4. The method of claim 3 wherein the Bifidobacteria is Bifidobacterium breve (Bifidobacterium breve), Bifidobacterium bipyridinium Doom (Bifidobacterium bifidum), Bifidobacterium ronggeom (Bifidobacterium longum) and Bifidobacterium Infante tooth (Bifidobacterium infantis ). < / RTI >
Extracting at least one plant selected from the group consisting of Aspergillus oryzae; And
And fermenting the extract obtained in the extracting step into at least one strain selected from the group consisting of yeast, lactic acid bacteria and bifidus bacteria.
[9] The method of claim 8, wherein the fermentation step comprises fermenting the extract with yeast, lactic acid bacteria, and bifidobacteria, respectively, to obtain yeast fermented product, lactic acid fermented product and bifidobacterial fermented product; And a step of mixing the yeast fermented product, the lactic acid bacterium fermented product and the bifidobacterial fermented product to prepare a mixed fermented product.

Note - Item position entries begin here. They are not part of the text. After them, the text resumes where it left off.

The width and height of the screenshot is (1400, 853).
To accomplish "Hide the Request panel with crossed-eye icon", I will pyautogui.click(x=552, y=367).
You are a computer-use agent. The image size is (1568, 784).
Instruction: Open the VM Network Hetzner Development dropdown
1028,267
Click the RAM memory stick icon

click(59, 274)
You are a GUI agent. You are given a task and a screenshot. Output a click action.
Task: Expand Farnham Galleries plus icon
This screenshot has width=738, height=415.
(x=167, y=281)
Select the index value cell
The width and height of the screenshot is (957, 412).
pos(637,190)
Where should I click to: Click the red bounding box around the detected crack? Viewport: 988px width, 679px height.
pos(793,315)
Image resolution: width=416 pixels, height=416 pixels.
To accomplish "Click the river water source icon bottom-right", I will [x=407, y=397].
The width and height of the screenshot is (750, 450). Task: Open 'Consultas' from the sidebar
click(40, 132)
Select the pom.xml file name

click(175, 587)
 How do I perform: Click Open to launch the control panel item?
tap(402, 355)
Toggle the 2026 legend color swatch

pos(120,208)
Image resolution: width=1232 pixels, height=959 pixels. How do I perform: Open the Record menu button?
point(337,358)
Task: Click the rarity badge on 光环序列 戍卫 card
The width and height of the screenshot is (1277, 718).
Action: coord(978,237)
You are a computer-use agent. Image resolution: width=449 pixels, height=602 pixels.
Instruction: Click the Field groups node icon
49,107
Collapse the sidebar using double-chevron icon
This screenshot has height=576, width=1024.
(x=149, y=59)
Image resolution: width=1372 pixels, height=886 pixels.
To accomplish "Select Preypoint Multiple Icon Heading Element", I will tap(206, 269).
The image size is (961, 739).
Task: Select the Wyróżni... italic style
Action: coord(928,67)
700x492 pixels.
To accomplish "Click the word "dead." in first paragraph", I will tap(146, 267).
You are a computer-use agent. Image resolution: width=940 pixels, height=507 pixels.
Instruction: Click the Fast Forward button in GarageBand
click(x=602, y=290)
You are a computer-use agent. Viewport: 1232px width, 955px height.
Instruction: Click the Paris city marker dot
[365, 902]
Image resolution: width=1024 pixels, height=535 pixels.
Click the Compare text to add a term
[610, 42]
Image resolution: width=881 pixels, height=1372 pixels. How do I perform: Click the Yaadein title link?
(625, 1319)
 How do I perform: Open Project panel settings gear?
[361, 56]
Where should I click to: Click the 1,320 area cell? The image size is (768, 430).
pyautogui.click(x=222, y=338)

A cosmetic composition for preventing or improving skin wrinkles containing the composition according to any one of claims 1 to 7 as an active ingredient.
A food composition for preventing or improving skin wrinkles containing the composition according to any one of claims 1 to 7 as an active ingredient.
A quasi-drug composition for preventing or improving skin wrinkles containing the composition according to any one of claims 1 to 7 as an active ingredient.
A pharmaceutical composition for preventing or treating skin aging comprising the composition according to any one of claims 1 to 7 as an active ingredient.
The pharmaceutical composition for preventing or treating skin aging according to claim 13, wherein the prevention or treatment of skin aging is carried out by preventing or improving skin wrinkles.
8. A method of preventing or improving skin wrinkles comprising the step of administering the composition of any one of claims 1 to 7 to a subject.